Of all the sports, baseball has been there all my life.  Go back to my childhood and I can recall (while I still can) having the TV off and most evenings, listening to Vin Scully and Jerry Doggett call the Dodger games on the radio every night.  Seems unimaginable with today’s standards, but there was a time when NBC had a baseball game of the week and select out-of-town series were put on TV.  Otherwise, the way you followed the teams were to go to the games or the radio.

Several things fueled my interest in baseball.  It was the only sport, as a kid, you could play.  Little League was about it, if you wanted to play organized sports.  Back in those dark days while the earth cooled, a Helms bakery truck would drive up and down the street selling freshly baked treats and offering packs of baseball cards for a nickel.  You’d get 10 cards and chewing gum that tasted like pink cardboard for just 5-cents.

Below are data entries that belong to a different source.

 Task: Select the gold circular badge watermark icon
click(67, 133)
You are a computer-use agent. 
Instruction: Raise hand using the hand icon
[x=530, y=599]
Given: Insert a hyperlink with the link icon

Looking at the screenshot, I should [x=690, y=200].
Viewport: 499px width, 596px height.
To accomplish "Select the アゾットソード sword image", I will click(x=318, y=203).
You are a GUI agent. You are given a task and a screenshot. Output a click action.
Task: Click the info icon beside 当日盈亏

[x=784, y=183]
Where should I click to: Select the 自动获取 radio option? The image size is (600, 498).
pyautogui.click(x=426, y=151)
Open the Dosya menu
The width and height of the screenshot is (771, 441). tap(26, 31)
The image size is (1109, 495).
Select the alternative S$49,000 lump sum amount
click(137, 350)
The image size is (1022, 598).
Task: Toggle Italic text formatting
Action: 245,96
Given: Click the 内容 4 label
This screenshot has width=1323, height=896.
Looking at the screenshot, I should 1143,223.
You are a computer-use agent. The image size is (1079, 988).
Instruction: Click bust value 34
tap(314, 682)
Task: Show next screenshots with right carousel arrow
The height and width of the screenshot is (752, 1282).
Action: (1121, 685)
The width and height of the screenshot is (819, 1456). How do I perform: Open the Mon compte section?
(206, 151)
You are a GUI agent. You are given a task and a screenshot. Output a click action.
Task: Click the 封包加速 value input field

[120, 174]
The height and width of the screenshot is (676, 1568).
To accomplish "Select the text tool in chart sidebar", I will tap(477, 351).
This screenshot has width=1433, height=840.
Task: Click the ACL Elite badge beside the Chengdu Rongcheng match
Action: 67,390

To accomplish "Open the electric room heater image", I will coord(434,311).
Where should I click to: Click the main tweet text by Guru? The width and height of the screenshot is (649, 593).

Baseball was a lot like fishing to me.  One of my first-ever fishing experiences was going out on the Missouri River back in South Dakota and fishing on a boat with my uncle James and my dad.  They gave me a kiddie reel, which I resented…but when the day was done, we had caught a bunch of Northern Pike and I landed the biggest!  Needless to say, that set the stage for a lifetime of being out there on opening day every year.

In baseball, I was lucky enough to be a Dodger fan at the peak of their franchise.  As I grew up, I got to cheer for guys like Sandy Koufax, Don Drysdale, Maury Wills and so many others.  Even eventual Seattle Mariner manager Jim Lefebvre (le FEVER) played second base back then for “the bums.”  As I grew up, they swept those nasty Yankees 4-0 in the 1963 World Series and in the 1965 series, they lost the first two games to the Minnesota Twins, but came back to win the series in 7 games.  If that kind of magic doesn’t get you addicted, nothing will.

For as long and drawn out as the regular season can be, the playoffs have that magical intensity that every pitch matters.  Every out gets you one step closer.  Every home run could be all you need.  Mr. Octobers step up or an entire team of very talented players chokes.

So, yes, I’m excited about the post-season, especially with my childhood team—the Dodgers–making a run at the National League title, while my back-up team–the Boston Red Sox–are looking real in the American League.

Oh, I’ll still be there for every second of Husky and Seahawk football.  But now it’s time for the Boys of Summer to see if they can land a few Northern Pikes of their own.